Scientists working at the frontier of particle physics are proposing the existence of a theoretical exotic, ultra-light “boson star” with a mass billions of times smaller than that of the electron and thinking about seeking a ‘darker’ origin of the ripples in spacetime, at the same time proving the existence of a dark-matter particle. Theories about the origin of dark matter in the universe –one of the biggest questions in science–vary from suggesting that it may be older than the Big Bang to the existence of particles the size of galaxies.
Beyond the Standard Model
The question of what particles make up dark matter –“dark” in the sense that it doesn’t emit radiation or hardly physically interact with anything except through its gravitational attraction –is a crucial one for modern particle physics. Observations indicate that dark matter exists, but apparently something other than the particles in the Standard Model constitutes it.
In September 2020, LVC, the joint body of the LIGO Scientific Collaboration and the Virgo Collaboration, announced the detection of the gravitational wave signal GW190521 from the merger of two of the most mysterious entities in the Universe — black holes and neutron stars.–a discovery was of paramount importance because such black holes had been long considered the missing link between the stellar-mass black holes that form from the collapse of stars, and the supermassive black holes that hide in the center of almost every galaxy. Despite its significance, the observation of GW190521 poses an enormous challenge to the current understanding of stellar evolution, because one of the black holes merged has a “forbidden” size.

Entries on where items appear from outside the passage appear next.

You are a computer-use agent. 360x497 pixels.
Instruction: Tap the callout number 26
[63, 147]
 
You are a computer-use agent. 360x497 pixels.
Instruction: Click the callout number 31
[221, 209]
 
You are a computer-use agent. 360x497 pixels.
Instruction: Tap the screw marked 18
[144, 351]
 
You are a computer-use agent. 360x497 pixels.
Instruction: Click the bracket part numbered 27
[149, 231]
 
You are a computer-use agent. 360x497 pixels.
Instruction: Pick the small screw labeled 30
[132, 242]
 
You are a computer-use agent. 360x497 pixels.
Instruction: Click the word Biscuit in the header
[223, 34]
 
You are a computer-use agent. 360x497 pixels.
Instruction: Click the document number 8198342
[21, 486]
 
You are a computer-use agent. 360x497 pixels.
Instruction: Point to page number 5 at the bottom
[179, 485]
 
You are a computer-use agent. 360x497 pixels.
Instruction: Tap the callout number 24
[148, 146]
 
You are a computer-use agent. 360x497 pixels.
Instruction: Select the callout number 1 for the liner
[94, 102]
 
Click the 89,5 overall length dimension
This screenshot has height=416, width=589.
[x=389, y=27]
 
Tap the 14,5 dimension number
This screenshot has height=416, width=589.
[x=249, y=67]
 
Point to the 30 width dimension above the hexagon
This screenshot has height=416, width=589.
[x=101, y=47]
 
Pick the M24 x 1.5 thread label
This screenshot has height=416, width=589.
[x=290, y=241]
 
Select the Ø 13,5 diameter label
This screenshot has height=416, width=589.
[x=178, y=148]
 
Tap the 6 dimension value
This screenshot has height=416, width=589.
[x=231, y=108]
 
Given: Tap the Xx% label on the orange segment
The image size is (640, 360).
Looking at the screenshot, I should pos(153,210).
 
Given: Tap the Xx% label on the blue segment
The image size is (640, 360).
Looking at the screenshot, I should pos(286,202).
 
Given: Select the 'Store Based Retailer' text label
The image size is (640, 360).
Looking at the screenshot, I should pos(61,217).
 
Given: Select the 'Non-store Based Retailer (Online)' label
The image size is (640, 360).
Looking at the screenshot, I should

The Boson Star Alternative
The alternative explanation says Nicolás Sanchis-Gual, a postdoctoral researcher at the University of Aveiro and at the Instituto Superior Técnico (University of Lisbon), opens a new direction for the study”: a ‘no return’ surface or event horizon. When they collide, they form a boson star that can become unstable, eventually collapsing to a black hole, and producing a signal consistent with what LVC observed last year. Unlike regular stars, which are made of what we commonly know as matter, boson stars are made up of ultra-light bosons. These bosons are one of the most appealing candidates for constituting dark matter forming around 27% of the Universe.”
A new finding involves the first observation of boson stars, as well as of their building block, a new particle known as the ultra-light boson. that have been proposed as the constituents of what we know as dark matter. If it is confirmed by the subsequent analysis of GW190521 and other gravitational wave observations, the result would provide the first observational evidence for a long sought dark matter candidate.
Eliminates “Forbidden Black Hole”
The team compared the GW190521 signal to computer simulations of boson star mergers and found that these actually explain the data slightly better than the analysis conducted by LVC, explains team co-leader Juan Calderón Bustillo, a Marie Curie Fellow at the Galician Institute of High Energy Physics: “First, we would not be talking about colliding black holes anymore, which eliminates the issue of dealing with a forbidden black hole. Second, because boson star mergers are much weaker, we infer a much closer distance than the one estimated by LVC. This leads to a much larger mass for the final black hole, of about 250 solar masses, so the fact that we have witnessed the formation of an intermediate-mass black hole remains true.”
Although the analysis tends to favor “by design” the merging black holes hypothesis, says astrophysicist Toni Font, at he University of Valencia and one of the co-authors, “the boson star merger is actually slightly preferred by the data, although in a non-conclusive way. Despite the computational framework of the current boson star simulations being still fairly limited and subject to major improvements, the team will further develop a more evolved model and study similar gravitational wave observations under the boson star merger assumption.”
The finding not only involves the first observation of boson stars, but also that of their building block, a new particle known as the ultra-light boson, says co-author, Carlos Herdeiro from the University of Aveiro. “Such ultra-light bosons have been proposed as the constituents of what we know as dark matter. Moreover, the team can actually measure the mass of this putative new dark matter particle and a value of zero is discarded with high confidence.”
If it is confirmed by the subsequent analysis of GW190521 and other gravitational wave observations, the result would provide the first observational evidence for a a ‘darker’ origin of the ripples in spacetime, and a prove the existence of a dark matter particle.